*ENTRIES PROVIDED*

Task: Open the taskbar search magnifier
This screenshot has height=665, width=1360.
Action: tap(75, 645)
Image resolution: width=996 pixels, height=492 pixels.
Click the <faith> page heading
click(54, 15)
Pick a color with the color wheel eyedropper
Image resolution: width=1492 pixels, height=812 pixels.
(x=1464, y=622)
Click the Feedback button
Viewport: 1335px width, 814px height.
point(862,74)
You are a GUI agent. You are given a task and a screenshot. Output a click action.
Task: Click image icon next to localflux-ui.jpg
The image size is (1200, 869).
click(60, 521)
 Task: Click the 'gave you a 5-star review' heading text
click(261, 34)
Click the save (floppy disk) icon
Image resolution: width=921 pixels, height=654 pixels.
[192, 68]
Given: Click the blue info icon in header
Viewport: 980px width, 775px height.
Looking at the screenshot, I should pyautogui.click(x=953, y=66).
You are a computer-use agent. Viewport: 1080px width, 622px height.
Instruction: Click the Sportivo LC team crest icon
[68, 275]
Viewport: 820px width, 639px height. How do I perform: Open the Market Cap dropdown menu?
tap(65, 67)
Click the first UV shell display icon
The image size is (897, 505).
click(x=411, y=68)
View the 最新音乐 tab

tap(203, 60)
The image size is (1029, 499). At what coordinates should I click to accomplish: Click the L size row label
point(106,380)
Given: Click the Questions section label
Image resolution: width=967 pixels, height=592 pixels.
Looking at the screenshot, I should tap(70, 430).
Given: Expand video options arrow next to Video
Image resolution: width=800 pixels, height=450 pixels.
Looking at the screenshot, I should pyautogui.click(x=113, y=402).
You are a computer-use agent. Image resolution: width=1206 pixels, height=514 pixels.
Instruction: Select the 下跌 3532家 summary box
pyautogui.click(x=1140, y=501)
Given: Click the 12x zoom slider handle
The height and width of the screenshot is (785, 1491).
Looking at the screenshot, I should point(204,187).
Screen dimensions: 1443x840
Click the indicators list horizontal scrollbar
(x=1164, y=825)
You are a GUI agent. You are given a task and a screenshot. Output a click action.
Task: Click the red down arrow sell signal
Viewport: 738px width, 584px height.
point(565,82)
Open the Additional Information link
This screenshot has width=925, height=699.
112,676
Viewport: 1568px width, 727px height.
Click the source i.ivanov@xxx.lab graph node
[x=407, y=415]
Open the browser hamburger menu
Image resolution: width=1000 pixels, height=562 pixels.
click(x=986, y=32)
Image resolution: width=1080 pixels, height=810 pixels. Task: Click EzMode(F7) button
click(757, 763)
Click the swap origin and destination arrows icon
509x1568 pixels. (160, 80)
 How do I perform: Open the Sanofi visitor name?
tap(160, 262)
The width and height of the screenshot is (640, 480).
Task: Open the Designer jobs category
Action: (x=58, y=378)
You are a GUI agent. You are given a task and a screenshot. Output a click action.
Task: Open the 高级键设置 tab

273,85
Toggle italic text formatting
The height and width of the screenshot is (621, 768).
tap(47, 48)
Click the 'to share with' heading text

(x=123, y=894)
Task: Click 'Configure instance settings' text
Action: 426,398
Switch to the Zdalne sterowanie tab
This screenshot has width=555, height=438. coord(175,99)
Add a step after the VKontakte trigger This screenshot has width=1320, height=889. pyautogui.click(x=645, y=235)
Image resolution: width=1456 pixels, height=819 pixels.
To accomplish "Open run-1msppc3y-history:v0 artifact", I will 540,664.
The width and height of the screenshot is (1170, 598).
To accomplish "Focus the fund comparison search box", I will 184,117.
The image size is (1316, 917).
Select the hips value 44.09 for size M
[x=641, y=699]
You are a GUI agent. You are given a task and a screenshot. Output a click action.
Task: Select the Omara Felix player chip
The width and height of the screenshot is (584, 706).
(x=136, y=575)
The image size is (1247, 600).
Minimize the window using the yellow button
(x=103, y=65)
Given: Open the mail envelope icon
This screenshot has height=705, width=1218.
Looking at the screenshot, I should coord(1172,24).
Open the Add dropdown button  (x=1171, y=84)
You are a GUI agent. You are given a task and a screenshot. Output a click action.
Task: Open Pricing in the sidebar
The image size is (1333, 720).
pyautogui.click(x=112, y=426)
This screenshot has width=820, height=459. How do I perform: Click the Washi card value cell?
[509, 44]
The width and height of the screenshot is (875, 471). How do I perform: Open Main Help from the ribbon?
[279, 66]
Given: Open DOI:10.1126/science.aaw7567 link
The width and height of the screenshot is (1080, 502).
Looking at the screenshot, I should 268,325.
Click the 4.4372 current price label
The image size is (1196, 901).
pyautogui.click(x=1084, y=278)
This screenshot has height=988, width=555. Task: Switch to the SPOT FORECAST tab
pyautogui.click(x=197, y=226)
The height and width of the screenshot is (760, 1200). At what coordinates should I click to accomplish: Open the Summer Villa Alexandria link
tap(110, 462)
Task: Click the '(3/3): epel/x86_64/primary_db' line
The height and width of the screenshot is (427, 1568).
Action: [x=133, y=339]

*EXERCISE OBJECTIVE*
Look through the records and gather each line with the word "will".

*EXERCISE ANSWER*
To accomplish "Open run-1msppc3y-history:v0 artifact", I will 540,664.
To accomplish "Focus the fund comparison search box", I will 184,117.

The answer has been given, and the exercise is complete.